## [The exercise]
Retype the data from the line with "Altera Restaurant in" to the line with "Opportunities & Internships (374, 569)", including both of those lines, and reproduce only that span without any changes.

————————

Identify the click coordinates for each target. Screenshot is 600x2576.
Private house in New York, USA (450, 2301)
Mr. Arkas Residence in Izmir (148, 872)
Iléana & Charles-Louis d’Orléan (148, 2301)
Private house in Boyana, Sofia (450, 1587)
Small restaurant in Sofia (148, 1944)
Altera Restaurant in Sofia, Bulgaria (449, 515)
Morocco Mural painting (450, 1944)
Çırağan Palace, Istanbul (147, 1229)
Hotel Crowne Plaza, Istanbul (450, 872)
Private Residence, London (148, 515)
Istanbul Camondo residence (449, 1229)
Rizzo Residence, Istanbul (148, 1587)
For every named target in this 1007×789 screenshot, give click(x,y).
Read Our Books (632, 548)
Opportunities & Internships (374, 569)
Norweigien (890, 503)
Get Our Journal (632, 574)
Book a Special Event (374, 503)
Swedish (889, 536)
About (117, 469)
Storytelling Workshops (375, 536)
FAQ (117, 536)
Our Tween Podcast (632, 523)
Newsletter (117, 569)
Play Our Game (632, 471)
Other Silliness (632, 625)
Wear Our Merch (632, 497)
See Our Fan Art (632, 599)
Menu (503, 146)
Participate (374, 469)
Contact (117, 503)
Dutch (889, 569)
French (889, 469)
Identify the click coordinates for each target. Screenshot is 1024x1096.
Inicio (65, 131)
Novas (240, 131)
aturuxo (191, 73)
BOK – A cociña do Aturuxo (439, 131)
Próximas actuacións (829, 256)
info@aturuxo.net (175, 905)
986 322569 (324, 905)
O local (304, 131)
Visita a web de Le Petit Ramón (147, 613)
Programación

————————

## [Exercise output]
Altera Restaurant in Sofia, Bulgaria (449, 515)
Morocco Mural painting (450, 1944)
Çırağan Palace, Istanbul (147, 1229)
Hotel Crowne Plaza, Istanbul (450, 872)
Private Residence, London (148, 515)
Istanbul Camondo residence (449, 1229)
Rizzo Residence, Istanbul (148, 1587)
For every named target in this 1007×789 screenshot, give click(x,y).
Read Our Books (632, 548)
Opportunities & Internships (374, 569)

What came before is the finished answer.